**DOCUMENT SEGMENT**
Tag: blockchain

Blockchain is a Database. Get Over It. Really. (Part Two)

(Editor’s note: I recently penned a column for The CPA Practice Advisor titled,
“Blockchain is a Database. Get Over It.” This article is a followup to that article which addresses some additional issues which I was unable to address in the original article. This article has been adapted from an e-mail I sent in response to a reader’s comment about my lack of enthusiasm for current deployments of blockchain in accounting – because it’s an emerging technology.)

Here are direct quotes from two major media articles from Q1 2018 which I reference in my CPA Practice Advisor article titled, “Blockchain is a Database. Get Over It.”:

“It reflects that (blockchain is) a big bubble,” said Huy Nguyen Trieu, an associate fellow in fintech at the Oxford Said Business School, on the spate of company rebrands.

From Reuters’ Alasdair Pal, “Blockchain Name-Grabbing has Echoes of Dotcom Bubble”, February 8, 2018

And here’s another quote from The Atlantic:

Bitcoin might be where Pets.com was in 2000—a technological curiosity in search of an enduring business need. But blockchain is not where the internet was in 2000. Even blockchain’s biggest defenders can’t say what the technology’s most obvious consumer use-cases are going to be, because they plainly don’t exist yet. It is possible they never will.

**LISTING**
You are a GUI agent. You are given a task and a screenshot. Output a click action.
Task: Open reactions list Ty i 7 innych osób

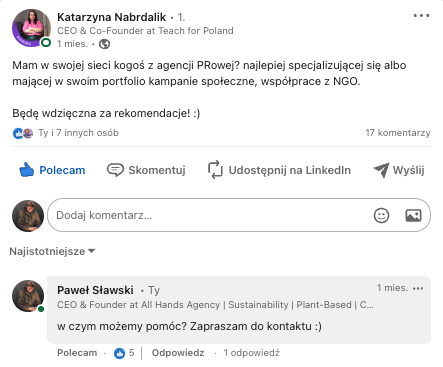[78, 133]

* * *

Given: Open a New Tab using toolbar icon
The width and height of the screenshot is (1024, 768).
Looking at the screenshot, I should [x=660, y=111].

==

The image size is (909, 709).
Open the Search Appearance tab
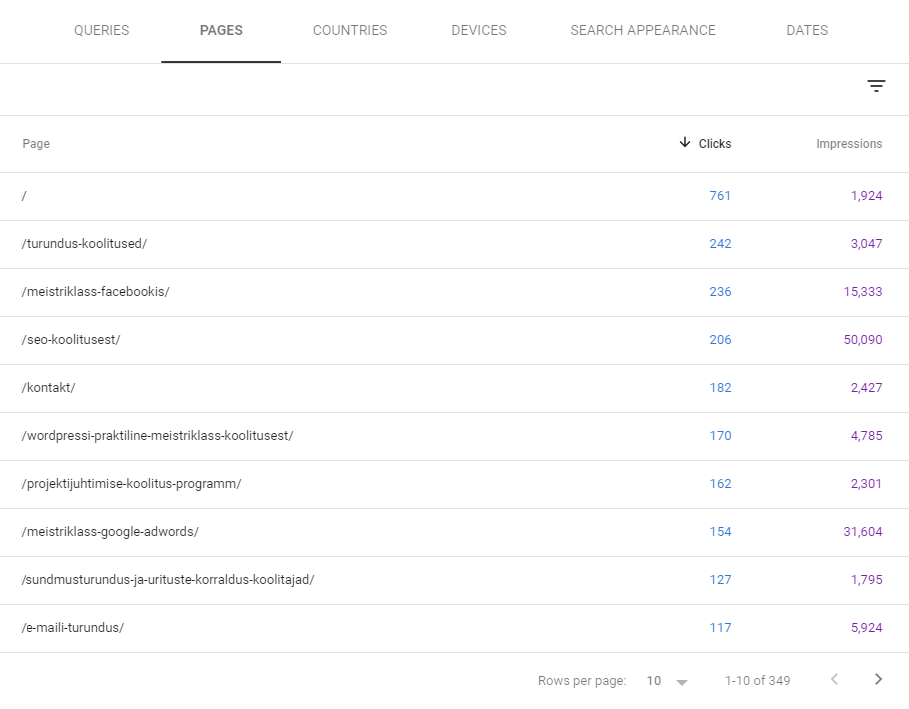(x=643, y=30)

**TASK INSTRUCTIONS**
[a] Update the blockchain article from "And here’s another" to "they never will.", replacing "Bitcoin" with "Ethereum".
[b] Find each line in the entries that contains the string "screenshot", and copy those lines.
The blockchain article and the entries are unrelated material.

**SOLUTIONS TO THE EXERCISE**
[a]
And here’s another quote from The Atlantic:

Ethereum might be where Pets.com was in 2000—a technological curiosity in search of an enduring business need. But blockchain is not where the internet was in 2000. Even blockchain’s biggest defenders can’t say what the technology’s most obvious consumer use-cases are going to be, because they plainly don’t exist yet. It is possible they never will.

[b]
You are a GUI agent. You are given a task and a screenshot. Output a click action.
The width and height of the screenshot is (1024, 768).
Looking at the screenshot, I should [x=660, y=111].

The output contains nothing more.